Yiiiissssss! Semmelweis is a hero of mine!
I personally support the US government giving Lt Col. Petrov a pension.
He was discharged by the Soviet government for this action, and reportedly lives in poverty.
Marakas wrote:
Like REALLY kicking off WW2: The Treaty between the Moscow & Berlin?
Might as well argue Hitler wasn’t so bad because he pulled Germany out of an economic train-wreck.
@ Far:
Far wrote:
Fail of not even looking into or fat trolling?
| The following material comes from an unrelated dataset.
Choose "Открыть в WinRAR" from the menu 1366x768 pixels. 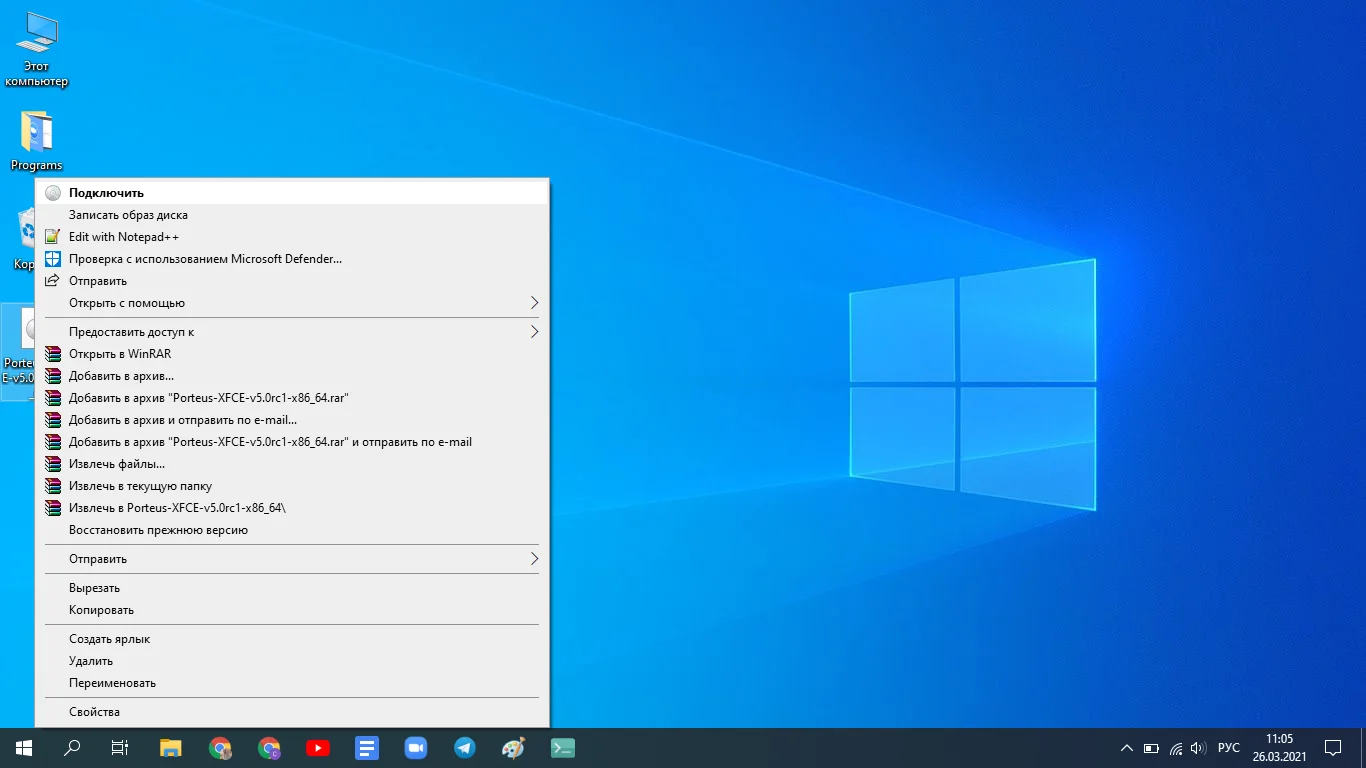pyautogui.click(x=119, y=354)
This is the best way to give a history lesson, why don’t more people do this kind of thing?
Marakas wrote:
There was an old bastard named Lenin /
Who did two or three million men in. /
That’s a lot to have done in /
But where he did one in /
That old bastard Stalin did ten in.
Robert Conquest,
@ Far:
Double standarts all the way I guess? Like here no one likes to call it WWII and opt to talk only about a period of Great patriotic war to save yourself from truth about Poland invasion and Winter war. But at the same time no one wants to remember the fate of Second Czechoslovak Republic and their role in it(especially Poland) or Second Sino-Japanese war and Spanish Civil war.
@ VectorLightning:
too much material, too little artists and writers:)
And also a little fact that history is mostly not fun and pretty if you start digging.
One more I left out: Vasili Arkhipov. In a rather similar story to Stanislav Petrov, he prevented the launch of a nuclear torpedo while being depth charged during the Cuban missile crisis, and thus saved the world from World War 3.